I don't think it's fair for a few niche game modes to be holding up the fixing of code that affects the core.

And it hasn't, I've fixed the rest of sourcemod & metamod for tf2 x64 prior tackling the dhooks problem, and sourcemod/metamod run perfectly fine as of writing this post. Minus the few sdktools bugs that have been reported recently, and quickly fixed.
Dhooks hasn't held up anything, and CDetour isn't broken for the use core sourcemod makes it of. That's why nobody made any changes to it. No decisions happened, because CDetour hasn't been broken for anyone. It's unfortunate you run into the relative address issue.

No choices have been made here, why should anyone work on something that's seemingly not broken ? It's great if you want to make sure things are stable for the future though 👍

People contribute what they think is important, and nobody is being dictated on what they should do.
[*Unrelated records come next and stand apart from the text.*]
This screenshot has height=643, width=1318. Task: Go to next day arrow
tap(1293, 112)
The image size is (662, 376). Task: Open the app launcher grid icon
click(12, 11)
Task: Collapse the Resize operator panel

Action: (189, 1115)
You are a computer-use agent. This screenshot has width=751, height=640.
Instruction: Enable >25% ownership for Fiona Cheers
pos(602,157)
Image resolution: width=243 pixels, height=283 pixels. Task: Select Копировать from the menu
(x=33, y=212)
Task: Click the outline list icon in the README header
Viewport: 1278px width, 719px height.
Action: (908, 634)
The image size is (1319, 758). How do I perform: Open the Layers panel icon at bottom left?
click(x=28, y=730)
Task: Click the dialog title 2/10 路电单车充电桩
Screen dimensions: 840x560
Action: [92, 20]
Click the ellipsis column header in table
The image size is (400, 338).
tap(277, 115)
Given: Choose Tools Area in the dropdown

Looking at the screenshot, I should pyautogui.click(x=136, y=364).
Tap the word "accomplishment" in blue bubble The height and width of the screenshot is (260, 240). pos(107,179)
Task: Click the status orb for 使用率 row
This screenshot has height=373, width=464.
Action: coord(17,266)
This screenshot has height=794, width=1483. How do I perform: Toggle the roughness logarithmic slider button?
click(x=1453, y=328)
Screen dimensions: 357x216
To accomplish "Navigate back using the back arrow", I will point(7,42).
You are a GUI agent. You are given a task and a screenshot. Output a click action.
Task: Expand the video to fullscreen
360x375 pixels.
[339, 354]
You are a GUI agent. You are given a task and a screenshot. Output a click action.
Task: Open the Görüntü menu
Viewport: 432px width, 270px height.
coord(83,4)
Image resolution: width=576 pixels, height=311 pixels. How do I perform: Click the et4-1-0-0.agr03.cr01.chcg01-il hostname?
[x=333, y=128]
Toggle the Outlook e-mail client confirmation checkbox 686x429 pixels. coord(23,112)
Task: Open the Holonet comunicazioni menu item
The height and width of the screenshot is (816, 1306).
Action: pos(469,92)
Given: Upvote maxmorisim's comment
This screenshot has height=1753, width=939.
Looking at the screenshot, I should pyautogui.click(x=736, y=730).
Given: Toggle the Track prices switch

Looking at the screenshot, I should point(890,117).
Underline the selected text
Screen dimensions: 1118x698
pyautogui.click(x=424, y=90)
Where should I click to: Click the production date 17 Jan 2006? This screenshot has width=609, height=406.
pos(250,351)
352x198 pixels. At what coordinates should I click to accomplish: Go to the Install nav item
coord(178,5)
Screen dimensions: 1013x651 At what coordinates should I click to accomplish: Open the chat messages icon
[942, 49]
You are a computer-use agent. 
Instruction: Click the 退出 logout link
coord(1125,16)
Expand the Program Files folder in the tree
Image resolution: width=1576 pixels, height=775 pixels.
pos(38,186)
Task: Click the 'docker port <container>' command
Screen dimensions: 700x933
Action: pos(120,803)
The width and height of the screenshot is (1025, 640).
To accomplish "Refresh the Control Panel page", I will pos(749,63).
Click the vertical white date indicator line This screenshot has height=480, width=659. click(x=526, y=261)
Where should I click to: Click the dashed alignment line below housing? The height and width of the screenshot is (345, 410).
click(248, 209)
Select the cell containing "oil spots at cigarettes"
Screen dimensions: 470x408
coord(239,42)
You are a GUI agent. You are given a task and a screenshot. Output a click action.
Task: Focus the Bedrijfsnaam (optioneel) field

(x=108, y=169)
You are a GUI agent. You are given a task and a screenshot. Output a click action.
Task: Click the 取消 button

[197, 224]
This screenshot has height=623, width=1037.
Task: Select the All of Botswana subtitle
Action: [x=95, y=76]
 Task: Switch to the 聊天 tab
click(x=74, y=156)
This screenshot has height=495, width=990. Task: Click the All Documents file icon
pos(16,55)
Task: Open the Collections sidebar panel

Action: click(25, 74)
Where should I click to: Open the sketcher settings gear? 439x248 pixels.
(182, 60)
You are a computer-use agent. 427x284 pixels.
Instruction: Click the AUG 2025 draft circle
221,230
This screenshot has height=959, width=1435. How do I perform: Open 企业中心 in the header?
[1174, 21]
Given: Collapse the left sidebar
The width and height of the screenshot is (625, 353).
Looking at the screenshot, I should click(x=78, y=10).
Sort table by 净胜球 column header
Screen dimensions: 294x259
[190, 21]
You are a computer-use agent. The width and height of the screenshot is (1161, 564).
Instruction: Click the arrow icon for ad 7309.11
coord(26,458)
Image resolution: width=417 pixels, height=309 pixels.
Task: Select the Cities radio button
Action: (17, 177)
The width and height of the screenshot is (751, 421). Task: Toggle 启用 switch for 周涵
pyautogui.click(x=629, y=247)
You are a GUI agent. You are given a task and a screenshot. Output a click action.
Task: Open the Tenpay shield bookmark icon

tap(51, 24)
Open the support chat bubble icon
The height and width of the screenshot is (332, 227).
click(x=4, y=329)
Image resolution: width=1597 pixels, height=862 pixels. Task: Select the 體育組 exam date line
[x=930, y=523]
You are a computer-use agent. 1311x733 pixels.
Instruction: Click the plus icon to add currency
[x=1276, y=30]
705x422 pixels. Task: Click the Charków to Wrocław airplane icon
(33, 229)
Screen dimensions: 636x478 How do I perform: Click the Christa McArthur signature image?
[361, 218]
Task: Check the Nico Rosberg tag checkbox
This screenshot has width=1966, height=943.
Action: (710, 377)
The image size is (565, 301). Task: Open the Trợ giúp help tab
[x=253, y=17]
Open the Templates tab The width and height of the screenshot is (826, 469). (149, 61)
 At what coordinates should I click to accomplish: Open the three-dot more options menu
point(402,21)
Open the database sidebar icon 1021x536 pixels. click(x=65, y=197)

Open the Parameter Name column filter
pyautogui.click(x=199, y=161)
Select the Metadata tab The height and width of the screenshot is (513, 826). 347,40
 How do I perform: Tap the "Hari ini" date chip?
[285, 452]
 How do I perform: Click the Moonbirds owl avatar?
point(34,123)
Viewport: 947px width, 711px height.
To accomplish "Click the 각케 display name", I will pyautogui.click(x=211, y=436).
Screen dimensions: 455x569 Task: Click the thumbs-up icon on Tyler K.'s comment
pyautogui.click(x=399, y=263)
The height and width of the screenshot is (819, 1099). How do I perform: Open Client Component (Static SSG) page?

Regardless of what you or I think. And there's no need to make unsavory comments on sourcemod development cycle and state of PRs in the process. If you want to contribute something for the benefit of everyone, then just do it. Be ready to have some scrutiny on the changes, that's all.

But anyway I think I've managed to do it without breaking any compatibility at all, but I don't use the macros myself and I don't understand the class macros at all so hopefully someone can test them.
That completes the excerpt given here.